> **THE PROBLEM**
Restate every line of the material that follows, word for word.

### INPUT RECORDS

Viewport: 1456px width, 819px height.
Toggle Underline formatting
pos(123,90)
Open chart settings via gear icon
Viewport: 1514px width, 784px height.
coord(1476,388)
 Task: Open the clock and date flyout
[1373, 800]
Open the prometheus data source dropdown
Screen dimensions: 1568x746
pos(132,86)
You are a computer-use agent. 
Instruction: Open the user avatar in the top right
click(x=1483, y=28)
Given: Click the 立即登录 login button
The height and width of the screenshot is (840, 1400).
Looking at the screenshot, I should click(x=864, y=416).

######

> **ANSWER FOR THIS EXERCISE**
Viewport: 1456px width, 819px height.
Toggle Underline formatting
pos(123,90)
Open chart settings via gear icon
Viewport: 1514px width, 784px height.
coord(1476,388)
 Task: Open the clock and date flyout
[1373, 800]
Open the prometheus data source dropdown
Screen dimensions: 1568x746
pos(132,86)
You are a computer-use agent. 
Instruction: Open the user avatar in the top right
click(x=1483, y=28)
Given: Click the 立即登录 login button
The height and width of the screenshot is (840, 1400).
Looking at the screenshot, I should click(x=864, y=416).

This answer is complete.